How Scott Pruitt could gut them:

s Pruitt and President Trump look to unwind Obama’s major climate policies, the endangerment finding might be imperiled.

“You know what’s interesting about the situation with CO2, Joe, is we’ve had a Supreme Court decision in 2007 and then the endangerment finding that you’re making reference to in 2009,” Pruitt told CNBC host Joe Kernan, referring to the Supreme Court’s Massachusetts v. EPA decision — the court ruled that greenhouse gases are air pollutants under the Clean Air Act and the EPA has to determine whether they should be regulated.

“Nowhere in the continuum, nowhere in the equation, has Congress spoken. The legislative branch has not addressed this issue at all,” Pruitt said.

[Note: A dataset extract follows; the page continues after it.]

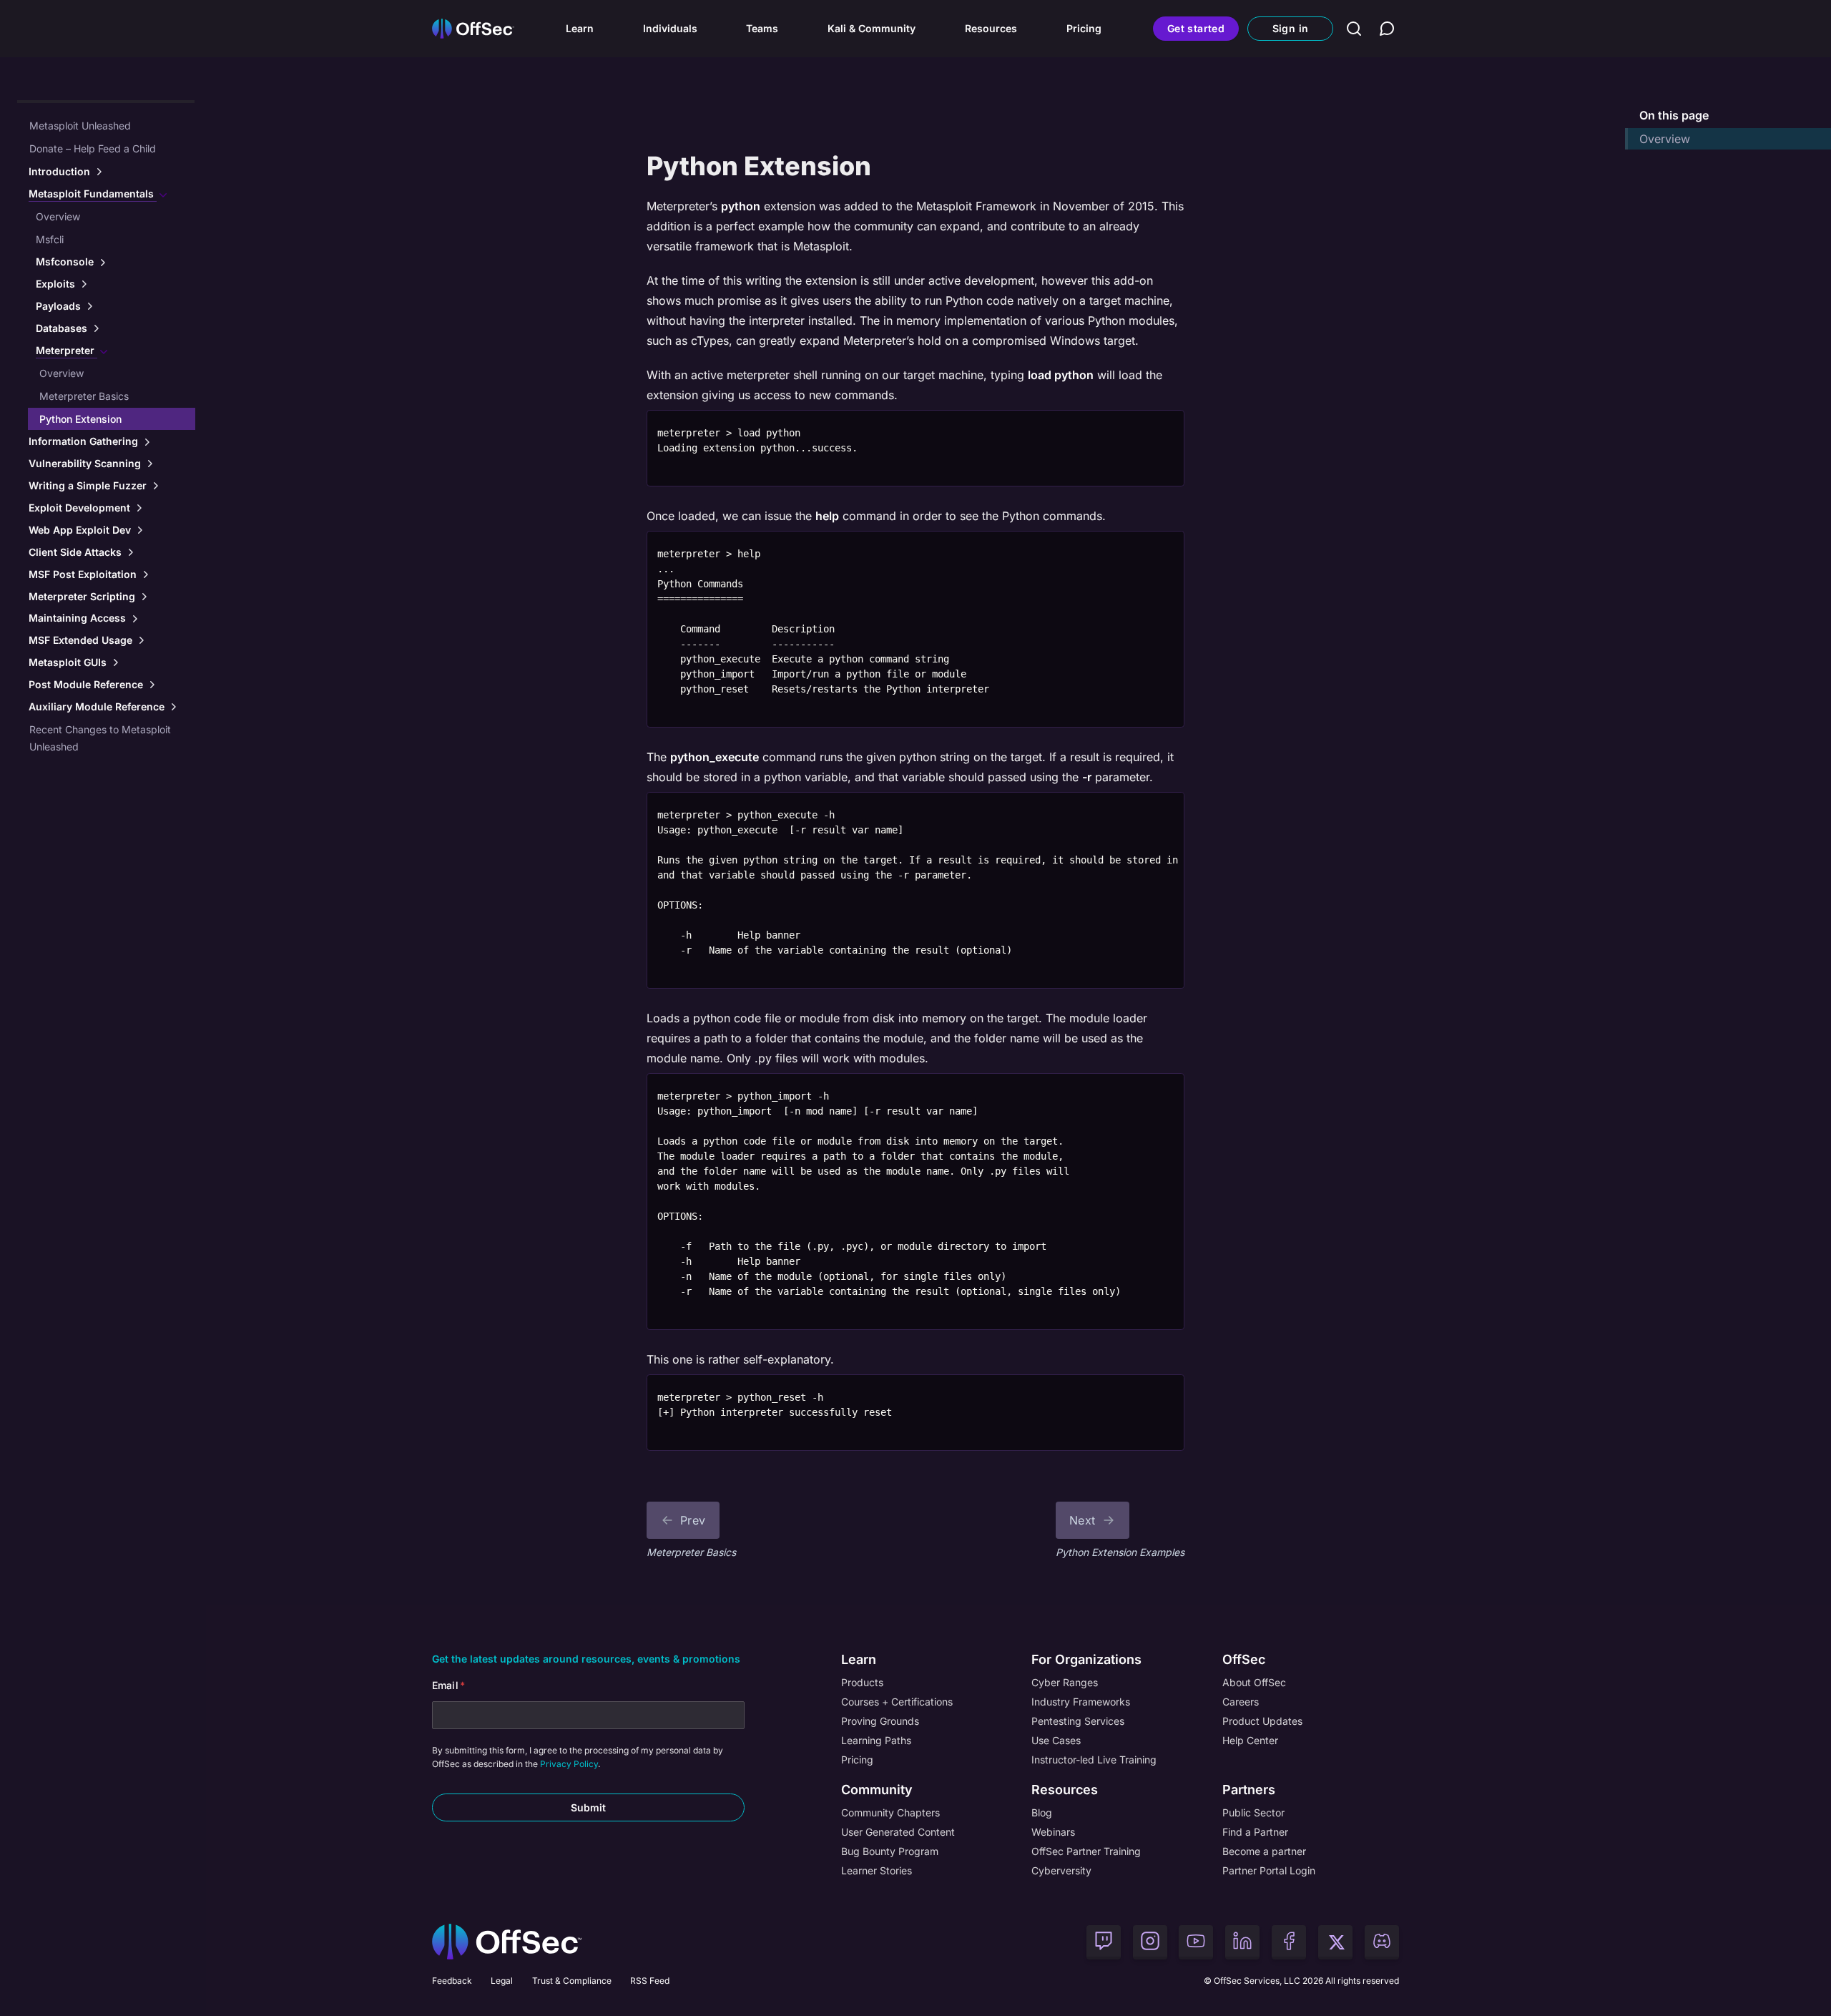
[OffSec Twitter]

“The decision in 2007 was not that the EPA had to regulate. The decision in 2007 was they needed to make a decision.”

And what was decided can be undecided. Live by the pen and the phone, die by the pen and the phone. Though I’d like to see Massachusetts v. EPA reversed as well, given that we now know, since the release of the emails from CRU, that it was based on junk science. The notion that plant food as a trace gas is a “pollutant” is nonsensical.

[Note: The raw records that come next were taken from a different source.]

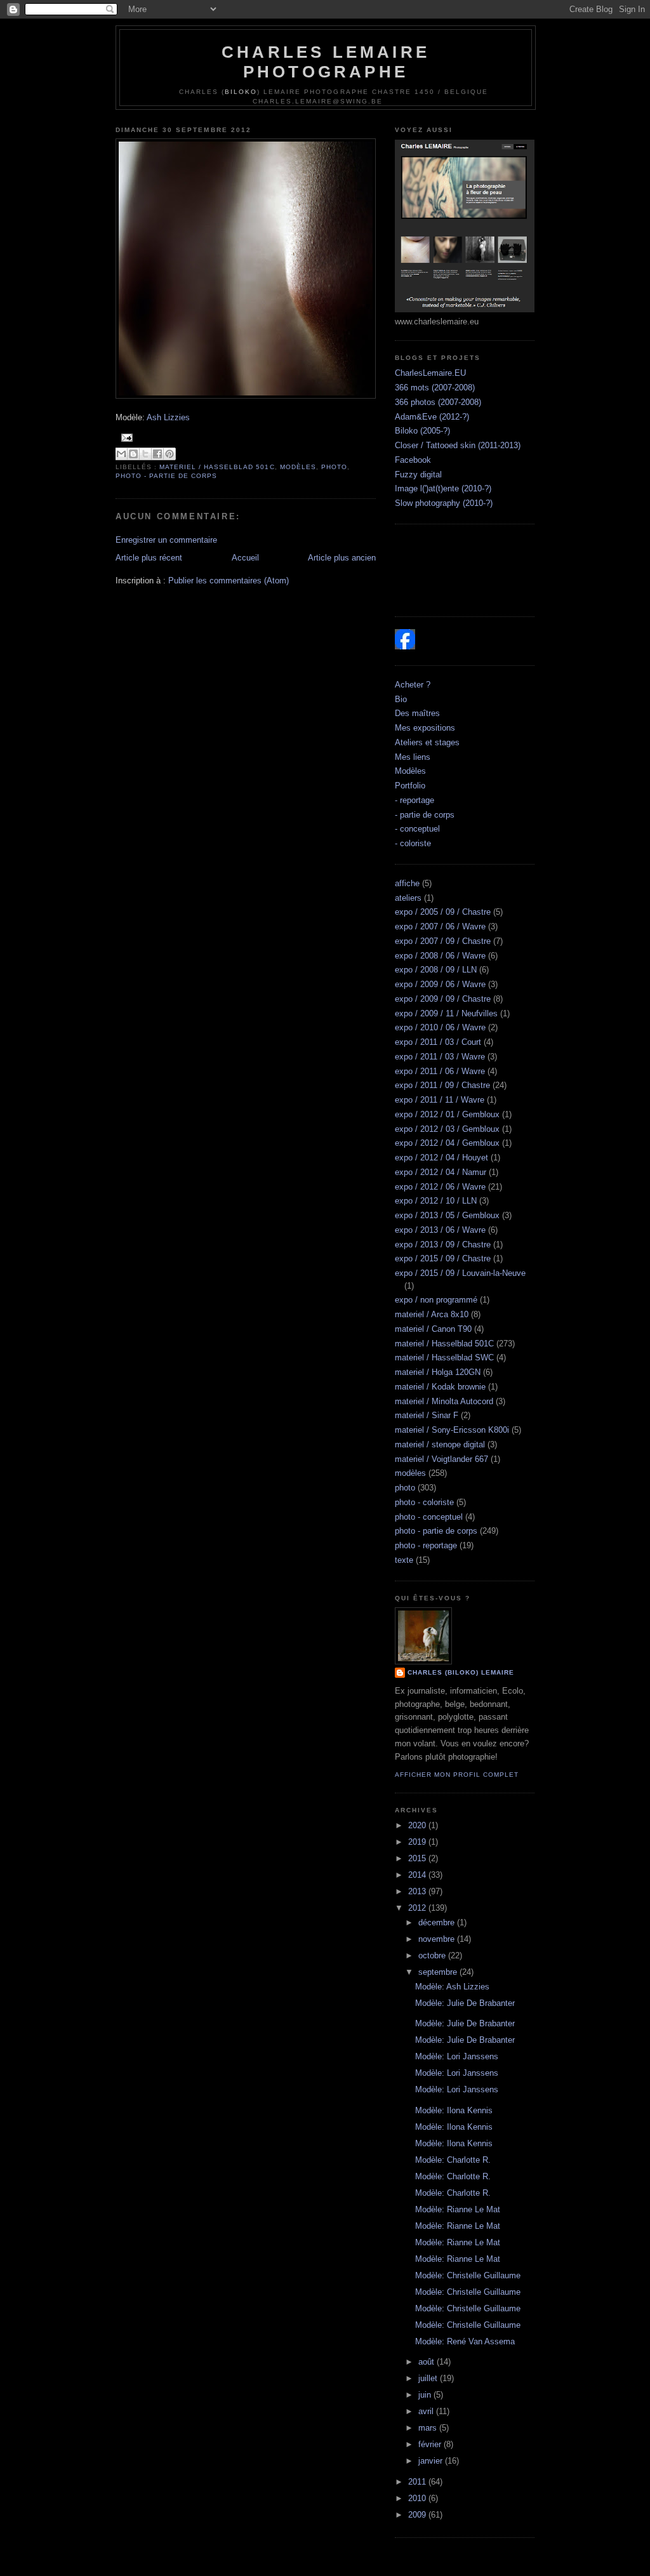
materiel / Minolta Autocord (444, 1401)
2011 (418, 2481)
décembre (437, 1922)
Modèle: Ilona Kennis (454, 2110)
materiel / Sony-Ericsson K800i (452, 1430)
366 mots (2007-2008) (435, 387)
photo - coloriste (424, 1502)
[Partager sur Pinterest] (169, 454)
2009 (418, 2515)
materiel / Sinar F (426, 1415)
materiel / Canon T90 (433, 1329)
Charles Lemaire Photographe (326, 62)
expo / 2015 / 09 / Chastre (443, 1258)
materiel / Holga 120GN (438, 1372)
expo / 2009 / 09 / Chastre (443, 999)
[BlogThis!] (133, 454)
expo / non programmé (436, 1300)
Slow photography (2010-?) (444, 503)
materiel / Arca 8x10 (431, 1314)
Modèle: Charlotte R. (453, 2160)
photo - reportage (426, 1545)
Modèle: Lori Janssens (456, 2056)
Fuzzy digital (418, 474)
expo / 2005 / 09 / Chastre (443, 912)
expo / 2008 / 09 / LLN (436, 969)
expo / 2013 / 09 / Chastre (443, 1244)
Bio (401, 699)
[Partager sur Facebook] (157, 454)
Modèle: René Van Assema (465, 2341)
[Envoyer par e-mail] (121, 454)
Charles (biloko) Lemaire (461, 1672)
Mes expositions (425, 728)
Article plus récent (149, 557)
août (427, 2362)
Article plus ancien (342, 557)
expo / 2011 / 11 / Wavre (439, 1100)
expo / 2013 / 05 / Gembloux (447, 1215)
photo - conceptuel (429, 1517)
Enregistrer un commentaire (166, 540)
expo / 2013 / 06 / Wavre (440, 1230)
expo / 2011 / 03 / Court (438, 1042)
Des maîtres (417, 713)
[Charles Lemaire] (405, 646)
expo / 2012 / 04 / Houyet (441, 1157)
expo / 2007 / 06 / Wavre (440, 926)
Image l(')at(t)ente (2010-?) (443, 488)
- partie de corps (424, 815)
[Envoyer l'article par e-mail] (125, 437)
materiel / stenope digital (440, 1444)
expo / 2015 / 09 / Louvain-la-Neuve (460, 1273)
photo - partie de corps (166, 475)
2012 (418, 1908)
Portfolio (410, 785)
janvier (431, 2461)
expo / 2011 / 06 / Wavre (440, 1071)
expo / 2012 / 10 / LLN (436, 1200)
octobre (433, 1955)
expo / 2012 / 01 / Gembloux (447, 1114)
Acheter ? (412, 684)
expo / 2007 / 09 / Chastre (443, 941)
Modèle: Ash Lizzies (452, 1986)
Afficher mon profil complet (457, 1774)
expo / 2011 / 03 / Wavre (440, 1056)
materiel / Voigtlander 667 (441, 1459)
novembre (437, 1939)
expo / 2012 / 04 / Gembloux (447, 1143)
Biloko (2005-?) (422, 430)
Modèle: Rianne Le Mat (457, 2209)
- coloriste (413, 843)
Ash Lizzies (168, 417)
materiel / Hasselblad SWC (444, 1357)
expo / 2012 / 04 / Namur (440, 1172)
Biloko (241, 91)
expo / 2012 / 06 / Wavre (440, 1187)
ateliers (408, 898)
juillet (429, 2378)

[Update a few minutes later]

Speaking of Massachusetts, it could get up to two feet of snow tomorrow, a week before the vernal equinox. Because, you know, the earth is overheating.

[Update early afternoon]

Yes, Scott Pruitt is right on CO2. But he’s a religious heretic, so he must be condemned.

[Tuesday-morning update]

Let’s talk about Scott Pruitt’s “denial” of global warming.

“Liberals”

It’s the end of the world for them:

The fear and panic on the left are palpable. Network programs that once, long ago, were respected news outlets are now little more than vicious rants declaimed in raised voices. News anchors have become mindless megaphones of victimhood and defeatism, totally absorbed by the idea of stopping Trump because Trump threatens the end of their world.

Why is it that Trump poses such an existential threat to progressivism? How does that threat operate? Why is Trump so much more dangerous than Christie, Rubio, Cruz, and Kasich would have been? It is because unlike those who merely oppose the left, Trump dissolves the opposition by holding it up to ridicule. With his laser-like tweets and incisive wit, with his very presence, Trump brings the preposterousness of the left’s positions into the light.

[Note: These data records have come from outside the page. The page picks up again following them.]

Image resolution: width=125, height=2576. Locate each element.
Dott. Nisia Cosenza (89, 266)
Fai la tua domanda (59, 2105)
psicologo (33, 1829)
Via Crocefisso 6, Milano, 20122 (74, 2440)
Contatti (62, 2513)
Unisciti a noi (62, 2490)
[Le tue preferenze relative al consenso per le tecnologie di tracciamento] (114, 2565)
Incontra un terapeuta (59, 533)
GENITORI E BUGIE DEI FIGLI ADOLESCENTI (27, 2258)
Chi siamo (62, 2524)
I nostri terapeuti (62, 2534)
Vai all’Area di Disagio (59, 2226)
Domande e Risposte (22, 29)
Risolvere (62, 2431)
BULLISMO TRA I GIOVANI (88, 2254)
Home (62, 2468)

I hope so. But Stop. Calling. Them. Liberals. They are exactly the opposite, and always have been.

Camille Paglia

She predicted the rise of Trump:

Paglia was not surprised by the election results. “I felt the Trump victory coming for a long time,” she told me. Writing last spring, she’d called Trump “raw, crude and uninformed” but also “smart, intuitive and a quick study”; she praised his “bumptious exuberance and slashing humor” (and took some pleasure in watching him fluster the GOP). Speaking two weeks into his administration, she sounded altogether less troubled by the president than any other self-declared feminist I’d encountered since Inauguration Day: “He is supported by half the country, hello! And also, this ethically indefensible excuse that all Trump voters are racist, sexist, misogynistic, and all that — American democracy cannot proceed like this, with this reviling half the country.”

In fact, she has had to restrain herself from agreeing with the president, at least on certain matters. “I have been on an anti–Meryl Streep campaign for about 30 years,” she said. When Trump called the actress “overrated” in a January tweet, “I wanted to leap into print and take that line but I couldn’t, because Trump said it.”

I found this (by the interviewer) revealing, though:

The past few years have felt like a return to the identity-politics wars of the 1990s, another period in which liberals (especially those inside the academy) began to draw bright lines dictating the boundaries of acceptable discourse. [Emphasis mine]

She keeps using that word “liberal.” I don’t think it means what she thinks it means.

Scott Pruitt On Climate

I agree with Professor Curry that the media has distorted his statement beyond recognition (and I basically agree with his position, as does she). I also agree that this statement is nonsense:

The right’s refusal to accept the authority of climate science is of a piece with its rejection of mainstream media, academia, and government, the shared institutions and norms that bind us together and contain our political disputes.

The “authority of climate science.” Sorry, but “climate science” has no “authority” (no science does). It and its ignorant defenders have beclowned themselves.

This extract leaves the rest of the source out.